Transports: stdio, sse, http (streamable). Requires pip install mcp.


Path C — broker calls over HTTP (runtime)

You control the agent loop and just want Shield to gate + execute API calls.

# once: register the spec
curl -X POST "$SHIELD/v1/openapi/import" -H "$KEY" -d '{"spec":{...},"base_url":"https://api.mycompany.com"}'

# per tool call, from your agent:
curl -X POST "$SHIELD/v1/openapi/call" -H "$KEY" \
  -H "X-Agent-Key: support-bot" -H "X-User-Role: reader" \
  -d '{"tool":"get_account","arguments":{"id":"C-1"}}'

Shield enforces, calls the upstream, sanitizes the result, and returns it.


Register your agent (all paths)

Capabilities are minted once per agent. Use the portal, or:

curl -X POST "$SHIELD/v1/agents/registry" -H "$KEY" -H 'Content-Type: application/json' -d '{
  "agent_id": "support-bot",
  "tools": ["get_account", "refund"],
  "role_permissions": { "reader": ["get_account"], "admin": ["get_account", "refund"] }
}'

Gotchas (save yourself an hour)

  • Registration is create-only — re-posting an existing agent_id returns 409 and keeps the old permissions.

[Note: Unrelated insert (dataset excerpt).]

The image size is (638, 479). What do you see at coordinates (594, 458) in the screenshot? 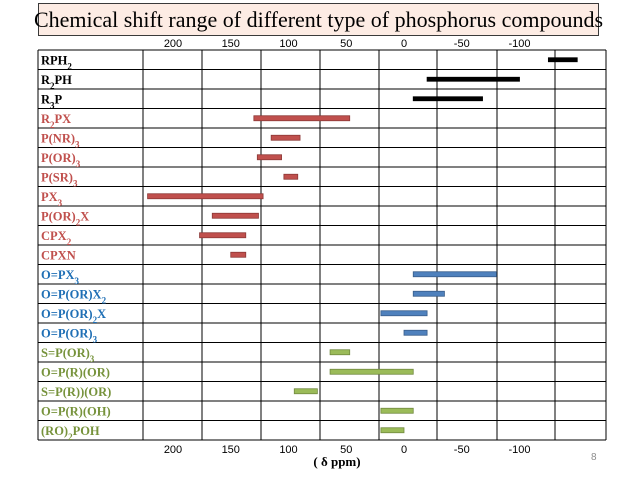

Use a new id or DELETE first.
  • State is in-memory without Redis — restarting Shield wipes imported specs and registered agents. Set REDIS_URL to persist across restarts.
  • MCP Inspector must use STDIO for a generated server — set Transport = STDIO, Command = your venv python, Arguments = server.py (not Streamable HTTP + a URL).
  • server.py should hang silently when you run it — that’s a stdio server waiting on stdin, i.e. it started fine.